Fast-forward 20 years, and George W. Bush and his administration seized on the idea the Social Security system was going bankrupt to promote the otherwise unpopular privatization effort. The talk was constant, too, during the 2016 Republican primaries — you can count me as someone who believes Donald Trump won the Republican primaries because he forthrightly (and quite possibly falsely) claimed he would not attempt to cut the program, while almost everyone else on debate stages with him seemingly competed for who could throw future beneficiaries under the bus the fastest and hardest.

Over the years, all this trashing worked — if by “worked” one means it undercut public faith in the long-term prospects of the program.
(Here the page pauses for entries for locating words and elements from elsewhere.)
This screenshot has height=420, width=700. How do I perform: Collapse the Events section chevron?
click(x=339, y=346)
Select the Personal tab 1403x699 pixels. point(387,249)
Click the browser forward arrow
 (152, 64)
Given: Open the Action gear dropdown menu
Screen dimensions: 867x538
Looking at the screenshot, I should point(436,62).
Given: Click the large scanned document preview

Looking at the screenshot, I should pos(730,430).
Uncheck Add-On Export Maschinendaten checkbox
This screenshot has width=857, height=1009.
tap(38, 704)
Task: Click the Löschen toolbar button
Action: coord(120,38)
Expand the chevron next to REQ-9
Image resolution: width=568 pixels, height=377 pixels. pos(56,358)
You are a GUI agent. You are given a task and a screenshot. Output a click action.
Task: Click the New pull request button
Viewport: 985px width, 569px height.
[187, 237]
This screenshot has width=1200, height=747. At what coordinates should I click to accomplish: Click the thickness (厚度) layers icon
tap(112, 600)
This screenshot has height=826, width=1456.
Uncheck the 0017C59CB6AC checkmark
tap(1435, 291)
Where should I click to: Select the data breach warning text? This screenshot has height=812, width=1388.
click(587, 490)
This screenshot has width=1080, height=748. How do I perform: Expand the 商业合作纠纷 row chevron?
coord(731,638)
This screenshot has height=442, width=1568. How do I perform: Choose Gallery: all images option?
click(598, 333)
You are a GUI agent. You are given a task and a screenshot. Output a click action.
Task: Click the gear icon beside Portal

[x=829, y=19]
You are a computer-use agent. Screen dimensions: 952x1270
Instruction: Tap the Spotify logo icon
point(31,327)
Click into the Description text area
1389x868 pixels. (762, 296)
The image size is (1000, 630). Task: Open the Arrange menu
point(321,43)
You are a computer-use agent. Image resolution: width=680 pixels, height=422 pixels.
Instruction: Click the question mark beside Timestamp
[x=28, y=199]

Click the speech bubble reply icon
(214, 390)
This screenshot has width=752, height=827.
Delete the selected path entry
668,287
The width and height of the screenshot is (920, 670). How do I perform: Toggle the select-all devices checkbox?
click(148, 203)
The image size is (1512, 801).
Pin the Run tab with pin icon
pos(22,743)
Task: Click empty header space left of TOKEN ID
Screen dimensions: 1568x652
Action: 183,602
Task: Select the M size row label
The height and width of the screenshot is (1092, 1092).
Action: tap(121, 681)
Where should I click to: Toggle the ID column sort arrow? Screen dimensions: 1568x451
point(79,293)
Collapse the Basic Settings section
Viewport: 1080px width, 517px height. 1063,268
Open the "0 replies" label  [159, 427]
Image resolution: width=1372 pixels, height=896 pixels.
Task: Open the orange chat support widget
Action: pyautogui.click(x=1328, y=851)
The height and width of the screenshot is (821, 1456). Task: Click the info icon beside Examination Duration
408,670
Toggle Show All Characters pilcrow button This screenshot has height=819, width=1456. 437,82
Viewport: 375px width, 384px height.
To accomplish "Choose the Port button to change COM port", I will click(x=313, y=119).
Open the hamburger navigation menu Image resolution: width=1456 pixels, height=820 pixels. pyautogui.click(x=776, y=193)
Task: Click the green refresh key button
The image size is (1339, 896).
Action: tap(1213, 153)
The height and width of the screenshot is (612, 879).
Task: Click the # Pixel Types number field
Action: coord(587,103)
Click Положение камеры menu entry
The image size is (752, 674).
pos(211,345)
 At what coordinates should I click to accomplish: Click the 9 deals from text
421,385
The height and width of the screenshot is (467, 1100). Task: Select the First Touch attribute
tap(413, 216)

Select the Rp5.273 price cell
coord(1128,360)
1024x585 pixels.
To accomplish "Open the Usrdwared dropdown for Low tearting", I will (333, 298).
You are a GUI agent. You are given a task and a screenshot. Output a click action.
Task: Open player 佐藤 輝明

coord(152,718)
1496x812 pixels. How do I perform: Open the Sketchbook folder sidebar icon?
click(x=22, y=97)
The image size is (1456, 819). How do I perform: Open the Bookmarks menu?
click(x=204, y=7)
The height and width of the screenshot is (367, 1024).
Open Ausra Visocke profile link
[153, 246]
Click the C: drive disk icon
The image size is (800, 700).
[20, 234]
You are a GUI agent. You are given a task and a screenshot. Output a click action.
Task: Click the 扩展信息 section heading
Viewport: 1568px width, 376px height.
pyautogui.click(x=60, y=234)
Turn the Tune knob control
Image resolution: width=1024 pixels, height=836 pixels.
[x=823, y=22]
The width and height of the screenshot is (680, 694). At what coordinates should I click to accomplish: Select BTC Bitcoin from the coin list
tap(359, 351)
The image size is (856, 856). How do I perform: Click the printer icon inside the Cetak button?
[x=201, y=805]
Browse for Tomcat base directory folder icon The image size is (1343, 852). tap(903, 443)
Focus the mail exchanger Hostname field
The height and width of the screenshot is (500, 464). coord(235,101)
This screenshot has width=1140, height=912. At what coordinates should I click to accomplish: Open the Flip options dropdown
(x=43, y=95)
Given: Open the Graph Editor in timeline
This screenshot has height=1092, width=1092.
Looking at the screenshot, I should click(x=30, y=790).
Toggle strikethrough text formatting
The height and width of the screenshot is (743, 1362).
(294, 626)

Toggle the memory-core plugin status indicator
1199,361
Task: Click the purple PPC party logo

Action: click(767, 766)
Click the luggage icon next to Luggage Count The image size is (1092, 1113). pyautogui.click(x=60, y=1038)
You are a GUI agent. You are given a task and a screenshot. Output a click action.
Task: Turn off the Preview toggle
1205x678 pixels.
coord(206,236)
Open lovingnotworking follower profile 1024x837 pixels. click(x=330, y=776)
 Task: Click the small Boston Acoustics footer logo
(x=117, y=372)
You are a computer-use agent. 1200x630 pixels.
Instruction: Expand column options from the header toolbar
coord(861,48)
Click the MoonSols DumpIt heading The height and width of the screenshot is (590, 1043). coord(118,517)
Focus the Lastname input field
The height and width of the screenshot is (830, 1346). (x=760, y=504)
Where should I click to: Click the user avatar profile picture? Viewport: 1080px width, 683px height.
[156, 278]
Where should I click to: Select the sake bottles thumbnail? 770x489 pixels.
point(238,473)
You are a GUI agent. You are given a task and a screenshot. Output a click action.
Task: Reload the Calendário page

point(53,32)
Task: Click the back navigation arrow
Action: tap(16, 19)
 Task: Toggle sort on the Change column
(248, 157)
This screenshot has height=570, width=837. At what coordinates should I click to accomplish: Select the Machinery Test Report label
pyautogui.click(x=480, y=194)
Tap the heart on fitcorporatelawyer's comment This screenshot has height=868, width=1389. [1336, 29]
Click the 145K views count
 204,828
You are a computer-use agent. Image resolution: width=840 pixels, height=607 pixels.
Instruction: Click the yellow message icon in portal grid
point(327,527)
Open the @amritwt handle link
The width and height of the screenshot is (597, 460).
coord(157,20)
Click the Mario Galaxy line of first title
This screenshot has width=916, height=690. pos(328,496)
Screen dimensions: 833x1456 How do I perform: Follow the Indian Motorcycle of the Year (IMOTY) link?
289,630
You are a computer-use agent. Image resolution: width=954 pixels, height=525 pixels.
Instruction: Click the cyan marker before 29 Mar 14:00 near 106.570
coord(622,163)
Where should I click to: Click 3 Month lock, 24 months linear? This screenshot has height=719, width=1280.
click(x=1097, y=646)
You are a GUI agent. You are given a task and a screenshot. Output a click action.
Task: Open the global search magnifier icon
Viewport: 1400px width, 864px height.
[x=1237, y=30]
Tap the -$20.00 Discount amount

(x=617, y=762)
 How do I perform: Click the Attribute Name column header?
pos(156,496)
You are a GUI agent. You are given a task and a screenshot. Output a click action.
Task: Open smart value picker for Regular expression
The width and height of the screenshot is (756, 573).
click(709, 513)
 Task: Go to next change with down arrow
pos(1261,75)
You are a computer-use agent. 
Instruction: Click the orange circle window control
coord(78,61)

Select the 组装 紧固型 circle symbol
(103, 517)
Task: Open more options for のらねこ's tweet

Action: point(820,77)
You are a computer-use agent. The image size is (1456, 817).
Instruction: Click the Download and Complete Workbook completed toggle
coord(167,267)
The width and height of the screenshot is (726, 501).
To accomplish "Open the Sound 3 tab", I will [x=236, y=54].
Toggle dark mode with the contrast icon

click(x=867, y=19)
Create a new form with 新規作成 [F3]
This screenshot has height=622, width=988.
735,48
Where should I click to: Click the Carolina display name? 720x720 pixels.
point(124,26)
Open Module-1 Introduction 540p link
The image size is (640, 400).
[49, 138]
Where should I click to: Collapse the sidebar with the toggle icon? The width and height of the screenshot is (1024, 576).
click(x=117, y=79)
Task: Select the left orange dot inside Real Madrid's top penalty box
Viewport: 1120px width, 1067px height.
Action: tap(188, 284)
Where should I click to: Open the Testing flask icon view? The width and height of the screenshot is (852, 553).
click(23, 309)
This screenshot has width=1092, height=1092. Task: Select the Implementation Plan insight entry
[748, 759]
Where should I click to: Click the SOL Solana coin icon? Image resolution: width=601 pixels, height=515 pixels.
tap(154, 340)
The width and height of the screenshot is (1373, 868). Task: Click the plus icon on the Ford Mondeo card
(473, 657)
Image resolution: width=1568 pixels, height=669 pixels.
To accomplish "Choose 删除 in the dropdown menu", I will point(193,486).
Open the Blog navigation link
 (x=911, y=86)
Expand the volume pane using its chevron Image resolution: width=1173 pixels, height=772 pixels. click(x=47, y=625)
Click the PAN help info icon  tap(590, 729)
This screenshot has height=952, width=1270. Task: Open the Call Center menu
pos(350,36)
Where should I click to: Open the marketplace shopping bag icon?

The effort, it appears, was especially successful with the cohort who came of age after Reagan's election, and the subsequent sea change in political discourse. By the 1990s, a poll claimed to discover more GenXers believed in UFOs than the almost certain fact they will one day receive a Social Security check.

As a result, they seem all but passive on the issue. They shouldn't be. Future generations will likely be more, not less, dependent on Social Security to get by after retirement. Replacing corporate pensions with 401(k)s is leaving Americans' retirement savings in much more precarious positions.

A paper published last year by the Center for Retirement Research at Boston College calculated that about 40 percent of those born between 1976 and 1985 would be unable to replace at least 75 percent of their pre-retirement income by age 70. Millennials — who came of age during the Great Recession, have significant amounts of student debt and are not purchasing homes at the same rate as earlier generations — have less wealth at their ages than did the typical Gen Xer, something that doesn't leave retirement experts exactly sanguine about their late-life finances. People routinely proclaim they will retire later — or not retire at all.

Finally, something I need to point out in the age of #MeToo: Social Security is a feminist issue. Women make up a majority of recipients and rely more than men on the program to avoid poverty in old age. Any future cuts will likely hit them harder as a result.

We should be enraged by all this, not resigned to our fate. As Stockman pointed out, conservatives gambled that the worse you can make Social Security's situation sound, the more you can acclimate people to accept changes they otherwise would refuse to tolerate. A future cut in benefits doesn't sound so bad when you think you might not get anything at all. Don't fall for this trick.